Put every line of the material below into a Markdown table with the columns "Row" and "Line", numbering each row and leaving out blank lines.
--- BEGIN Material provided ---
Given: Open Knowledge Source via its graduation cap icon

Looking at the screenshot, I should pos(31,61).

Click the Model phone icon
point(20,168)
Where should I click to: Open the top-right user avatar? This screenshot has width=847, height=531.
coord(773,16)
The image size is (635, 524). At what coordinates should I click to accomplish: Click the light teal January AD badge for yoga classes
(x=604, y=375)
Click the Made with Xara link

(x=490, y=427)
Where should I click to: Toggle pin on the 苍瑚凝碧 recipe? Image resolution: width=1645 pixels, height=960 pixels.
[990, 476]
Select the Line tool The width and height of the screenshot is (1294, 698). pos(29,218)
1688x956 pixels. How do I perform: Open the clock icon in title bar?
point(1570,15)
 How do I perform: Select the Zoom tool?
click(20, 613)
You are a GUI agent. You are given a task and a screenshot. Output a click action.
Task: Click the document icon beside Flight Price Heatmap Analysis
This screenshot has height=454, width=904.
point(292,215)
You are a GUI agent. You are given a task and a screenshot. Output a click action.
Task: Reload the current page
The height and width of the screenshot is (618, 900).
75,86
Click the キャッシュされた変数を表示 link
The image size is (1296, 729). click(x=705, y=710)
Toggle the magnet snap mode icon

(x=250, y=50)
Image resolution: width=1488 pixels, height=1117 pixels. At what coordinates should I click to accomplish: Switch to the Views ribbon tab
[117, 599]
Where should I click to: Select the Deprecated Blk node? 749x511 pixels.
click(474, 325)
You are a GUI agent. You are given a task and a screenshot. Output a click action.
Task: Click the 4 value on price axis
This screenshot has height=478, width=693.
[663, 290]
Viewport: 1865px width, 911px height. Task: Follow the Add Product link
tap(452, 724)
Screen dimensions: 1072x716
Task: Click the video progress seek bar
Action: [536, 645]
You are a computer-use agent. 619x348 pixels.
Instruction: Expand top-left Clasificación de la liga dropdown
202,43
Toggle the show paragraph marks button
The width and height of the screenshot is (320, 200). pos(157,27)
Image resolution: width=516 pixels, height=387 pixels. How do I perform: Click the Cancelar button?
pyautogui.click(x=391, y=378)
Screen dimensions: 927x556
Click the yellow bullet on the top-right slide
--- END Material provided ---
**Exercise solution:**
| Row | Line |
|---|---|
| 1 | Given: Open Knowledge Source via its graduation cap icon |
| 2 | Looking at the screenshot, I should pos(31,61). |
| 3 | Click the Model phone icon |
| 4 | point(20,168) |
| 5 | Where should I click to: Open the top-right user avatar? This screenshot has width=847, height=531. |
| 6 | coord(773,16) |
| 7 | The image size is (635, 524). At what coordinates should I click to accomplish: Click the light teal January AD badge for yoga classes |
| 8 | (x=604, y=375) |
| 9 | Click the Made with Xara link |
| 10 | (x=490, y=427) |
| 11 | Where should I click to: Toggle pin on the 苍瑚凝碧 recipe? Image resolution: width=1645 pixels, height=960 pixels. |
| 12 | [990, 476] |
| 13 | Select the Line tool The width and height of the screenshot is (1294, 698). pos(29,218) |
| 14 | 1688x956 pixels. How do I perform: Open the clock icon in title bar? |
| 15 | point(1570,15) |
| 16 |  How do I perform: Select the Zoom tool? |
| 17 | click(20, 613) |
| 18 | You are a GUI agent. You are given a task and a screenshot. Output a click action. |
| 19 | Task: Click the document icon beside Flight Price Heatmap Analysis |
| 20 | This screenshot has height=454, width=904. |
| 21 | point(292,215) |
| 22 | You are a GUI agent. You are given a task and a screenshot. Output a click action. |
| 23 | Task: Reload the current page |
| 24 | The height and width of the screenshot is (618, 900). |
| 25 | 75,86 |
| 26 | Click the キャッシュされた変数を表示 link |
| 27 | The image size is (1296, 729). click(x=705, y=710) |
| 28 | Toggle the magnet snap mode icon |
| 29 | (x=250, y=50) |
| 30 | Image resolution: width=1488 pixels, height=1117 pixels. At what coordinates should I click to accomplish: Switch to the Views ribbon tab |
| 31 | [117, 599] |
| 32 | Where should I click to: Select the Deprecated Blk node? 749x511 pixels. |
| 33 | click(474, 325) |
| 34 | You are a GUI agent. You are given a task and a screenshot. Output a click action. |
| 35 | Task: Click the 4 value on price axis |
| 36 | This screenshot has height=478, width=693. |
| 37 | [663, 290] |
| 38 | Viewport: 1865px width, 911px height. Task: Follow the Add Product link |
| 39 | tap(452, 724) |
| 40 | Screen dimensions: 1072x716 |
| 41 | Task: Click the video progress seek bar |
| 42 | Action: [536, 645] |
| 43 | You are a computer-use agent. 619x348 pixels. |
| 44 | Instruction: Expand top-left Clasificación de la liga dropdown |
| 45 | 202,43 |
| 46 | Toggle the show paragraph marks button |
| 47 | The width and height of the screenshot is (320, 200). pos(157,27) |
| 48 | Image resolution: width=516 pixels, height=387 pixels. How do I perform: Click the Cancelar button? |
| 49 | pyautogui.click(x=391, y=378) |
| 50 | Screen dimensions: 927x556 |
| 51 | Click the yellow bullet on the top-right slide |